Applegate’s Veronica doesn’t get as much to do this time out, mostly by virtue of the story being told, but other newcomers such as Meagan Good’s Linda Jackson, the programming manager at GNN who falls victim to Burgundy’s unorthodox charms, and Dylan Baker’s sleazy yet determined talent coordinator feel right at home in this universe.

Our new “villains” are pretty solid, too.  Josh Lawson stays in the background as the Rupert Murdoch surrogate who founded– and then influences– GNN’s content.  But James Marsden truly revels in his classic 80s bad guy Jack Lime, a cocky newsman from Chicago taken in as GNN’s first golden boy.  His bullying behavior toward Burgundy feels perfect, as does his own fall from grace by Ron’s success.

I’m incredibly glad that Anchorman 2 remains very much its own thing, rarely opting to rehash a gag from the original.  When it does retread, though, it does it with an amazing sense of escalation that feels as meta-funny as it is outright hilarious.  Everything culminates in a new version of the news team street war, and if you loved the scene in the original, this new version ups the ante perfectly.  The cameos are more outrageous, the action bigger and even more unwieldy, and the sources this fight skewers are even more diverse.  It also relates directly back to the new journalism which Burgundy himself created– his competition has become even more hacky and nonsensical than him, grounding the entire surreal sequence by tying back to the movie’s central theme and directly to our hero.

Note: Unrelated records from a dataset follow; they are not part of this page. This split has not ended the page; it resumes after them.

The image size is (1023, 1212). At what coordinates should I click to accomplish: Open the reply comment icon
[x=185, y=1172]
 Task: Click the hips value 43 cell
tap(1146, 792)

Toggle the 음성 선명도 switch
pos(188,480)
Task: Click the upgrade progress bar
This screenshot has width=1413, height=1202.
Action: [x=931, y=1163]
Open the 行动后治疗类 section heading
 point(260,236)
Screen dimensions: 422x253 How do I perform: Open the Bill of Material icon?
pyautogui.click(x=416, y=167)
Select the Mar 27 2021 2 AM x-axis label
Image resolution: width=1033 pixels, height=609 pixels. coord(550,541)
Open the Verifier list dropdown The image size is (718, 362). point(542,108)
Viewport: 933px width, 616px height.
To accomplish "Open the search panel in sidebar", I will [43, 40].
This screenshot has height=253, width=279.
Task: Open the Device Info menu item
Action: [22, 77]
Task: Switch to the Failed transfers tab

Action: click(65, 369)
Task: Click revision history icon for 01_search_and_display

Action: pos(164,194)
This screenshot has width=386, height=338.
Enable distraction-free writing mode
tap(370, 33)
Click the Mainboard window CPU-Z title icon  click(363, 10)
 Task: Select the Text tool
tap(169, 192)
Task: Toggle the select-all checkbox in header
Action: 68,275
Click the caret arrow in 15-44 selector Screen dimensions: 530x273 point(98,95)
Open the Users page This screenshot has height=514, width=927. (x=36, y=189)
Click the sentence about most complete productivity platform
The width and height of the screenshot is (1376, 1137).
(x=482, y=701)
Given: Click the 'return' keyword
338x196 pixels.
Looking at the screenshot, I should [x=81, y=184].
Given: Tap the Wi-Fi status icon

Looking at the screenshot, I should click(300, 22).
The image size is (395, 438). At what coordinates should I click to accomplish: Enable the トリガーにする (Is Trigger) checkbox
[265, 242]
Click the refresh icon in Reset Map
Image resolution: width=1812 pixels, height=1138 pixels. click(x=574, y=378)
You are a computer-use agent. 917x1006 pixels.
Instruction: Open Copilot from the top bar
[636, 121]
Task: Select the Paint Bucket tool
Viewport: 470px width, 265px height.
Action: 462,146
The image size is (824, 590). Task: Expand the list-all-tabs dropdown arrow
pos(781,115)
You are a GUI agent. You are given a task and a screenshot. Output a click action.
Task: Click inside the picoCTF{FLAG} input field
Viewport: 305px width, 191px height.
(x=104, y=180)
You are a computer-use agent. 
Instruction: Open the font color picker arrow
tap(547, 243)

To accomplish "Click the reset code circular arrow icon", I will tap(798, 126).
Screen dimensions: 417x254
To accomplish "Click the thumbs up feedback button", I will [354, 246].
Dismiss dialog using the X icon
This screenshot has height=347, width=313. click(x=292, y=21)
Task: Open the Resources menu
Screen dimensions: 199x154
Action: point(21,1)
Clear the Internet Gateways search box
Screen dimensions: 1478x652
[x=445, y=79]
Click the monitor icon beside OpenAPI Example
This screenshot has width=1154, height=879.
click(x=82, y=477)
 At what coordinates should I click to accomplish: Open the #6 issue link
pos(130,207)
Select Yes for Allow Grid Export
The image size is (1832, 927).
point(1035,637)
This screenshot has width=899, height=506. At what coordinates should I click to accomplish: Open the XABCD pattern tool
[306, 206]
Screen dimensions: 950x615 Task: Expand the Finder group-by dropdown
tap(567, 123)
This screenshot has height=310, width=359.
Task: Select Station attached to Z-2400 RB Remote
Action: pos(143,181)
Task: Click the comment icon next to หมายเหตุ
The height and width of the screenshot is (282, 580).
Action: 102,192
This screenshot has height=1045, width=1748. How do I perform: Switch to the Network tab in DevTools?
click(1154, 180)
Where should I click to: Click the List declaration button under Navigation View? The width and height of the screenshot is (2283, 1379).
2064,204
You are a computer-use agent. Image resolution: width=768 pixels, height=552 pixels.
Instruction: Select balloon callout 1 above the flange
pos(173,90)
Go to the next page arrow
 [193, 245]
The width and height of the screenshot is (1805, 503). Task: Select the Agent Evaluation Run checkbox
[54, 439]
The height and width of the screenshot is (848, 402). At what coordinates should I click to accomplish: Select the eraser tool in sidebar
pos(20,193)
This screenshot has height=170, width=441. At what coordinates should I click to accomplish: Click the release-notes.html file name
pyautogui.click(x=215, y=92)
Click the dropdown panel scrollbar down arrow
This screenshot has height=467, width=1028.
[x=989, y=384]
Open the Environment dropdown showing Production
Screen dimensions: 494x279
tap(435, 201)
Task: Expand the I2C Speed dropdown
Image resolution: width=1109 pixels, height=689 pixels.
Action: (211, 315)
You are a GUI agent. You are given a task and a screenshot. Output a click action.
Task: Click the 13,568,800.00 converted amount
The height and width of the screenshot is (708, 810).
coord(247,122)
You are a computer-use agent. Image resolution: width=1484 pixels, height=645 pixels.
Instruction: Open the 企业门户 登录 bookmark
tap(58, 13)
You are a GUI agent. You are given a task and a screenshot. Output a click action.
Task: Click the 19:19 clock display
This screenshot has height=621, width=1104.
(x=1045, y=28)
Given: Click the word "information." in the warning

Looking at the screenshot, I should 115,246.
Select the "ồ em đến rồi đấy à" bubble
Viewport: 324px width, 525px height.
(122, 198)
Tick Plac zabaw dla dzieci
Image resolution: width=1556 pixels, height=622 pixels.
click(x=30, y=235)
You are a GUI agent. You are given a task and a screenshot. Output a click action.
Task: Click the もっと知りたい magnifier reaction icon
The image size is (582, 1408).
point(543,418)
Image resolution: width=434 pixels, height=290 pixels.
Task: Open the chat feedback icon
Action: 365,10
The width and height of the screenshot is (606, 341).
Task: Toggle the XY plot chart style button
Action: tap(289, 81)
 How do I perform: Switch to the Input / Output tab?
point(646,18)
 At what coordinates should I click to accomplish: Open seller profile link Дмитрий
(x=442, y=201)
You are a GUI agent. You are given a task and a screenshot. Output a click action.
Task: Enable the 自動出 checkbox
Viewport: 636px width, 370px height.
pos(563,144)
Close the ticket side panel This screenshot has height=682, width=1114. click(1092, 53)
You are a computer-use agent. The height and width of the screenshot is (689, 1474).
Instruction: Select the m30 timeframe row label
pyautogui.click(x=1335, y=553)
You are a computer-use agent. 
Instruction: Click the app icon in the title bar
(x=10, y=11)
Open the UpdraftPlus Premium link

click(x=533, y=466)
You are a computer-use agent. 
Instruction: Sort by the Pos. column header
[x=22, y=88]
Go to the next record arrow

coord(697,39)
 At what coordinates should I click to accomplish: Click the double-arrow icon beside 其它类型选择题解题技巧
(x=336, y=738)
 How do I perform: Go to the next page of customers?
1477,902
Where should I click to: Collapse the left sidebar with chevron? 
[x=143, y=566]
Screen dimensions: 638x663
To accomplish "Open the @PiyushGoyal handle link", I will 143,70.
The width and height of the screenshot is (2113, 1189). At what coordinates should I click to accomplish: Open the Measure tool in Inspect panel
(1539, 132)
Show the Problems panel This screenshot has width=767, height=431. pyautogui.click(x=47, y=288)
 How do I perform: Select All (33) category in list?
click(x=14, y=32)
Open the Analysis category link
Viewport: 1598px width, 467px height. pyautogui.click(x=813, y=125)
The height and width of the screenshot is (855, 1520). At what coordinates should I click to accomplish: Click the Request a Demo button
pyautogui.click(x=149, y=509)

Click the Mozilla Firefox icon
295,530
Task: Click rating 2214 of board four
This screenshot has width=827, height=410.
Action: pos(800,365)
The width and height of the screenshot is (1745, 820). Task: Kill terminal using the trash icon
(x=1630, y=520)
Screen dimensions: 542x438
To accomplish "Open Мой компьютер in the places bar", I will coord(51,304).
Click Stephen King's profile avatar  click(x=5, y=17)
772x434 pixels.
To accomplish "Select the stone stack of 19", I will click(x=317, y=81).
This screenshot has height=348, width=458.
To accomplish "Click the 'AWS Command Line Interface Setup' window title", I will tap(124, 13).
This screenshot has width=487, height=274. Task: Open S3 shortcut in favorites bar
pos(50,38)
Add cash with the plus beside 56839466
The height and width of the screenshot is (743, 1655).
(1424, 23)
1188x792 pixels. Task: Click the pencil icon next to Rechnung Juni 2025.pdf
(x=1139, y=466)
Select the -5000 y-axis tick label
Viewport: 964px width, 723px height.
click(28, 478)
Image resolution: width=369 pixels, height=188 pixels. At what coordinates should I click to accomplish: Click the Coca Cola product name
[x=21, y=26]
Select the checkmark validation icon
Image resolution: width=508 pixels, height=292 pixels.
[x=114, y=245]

There are laughs throughout Anchorman 2, and McKay and Ferrell found the perfect balance between side-splitting belly laughs, nostalgic chuckles, and quick snickers.  It leaves the movie running at a consistently funny and well paced clip, never getting dull nor overwhelming us with too many gags piled right on top of one another (until the news team battle, which left me literally breathless from laughing).  McKay and Ferrell have managed to pull off this comedy sequel, making a movie that confidently stands shoulder to shoulder with their original cult classic.  There’s enough similarity for Anchorman 2 to feel right at home in this incredible world of would-be media giants, but we get the right mix of new elements to keep the movie feeling totally fresh and never a slog, despite its meta-comedy bloat.  I can’t wait to see this movie again, especially a double feature of both installments of Burgundy’s legend, back to back!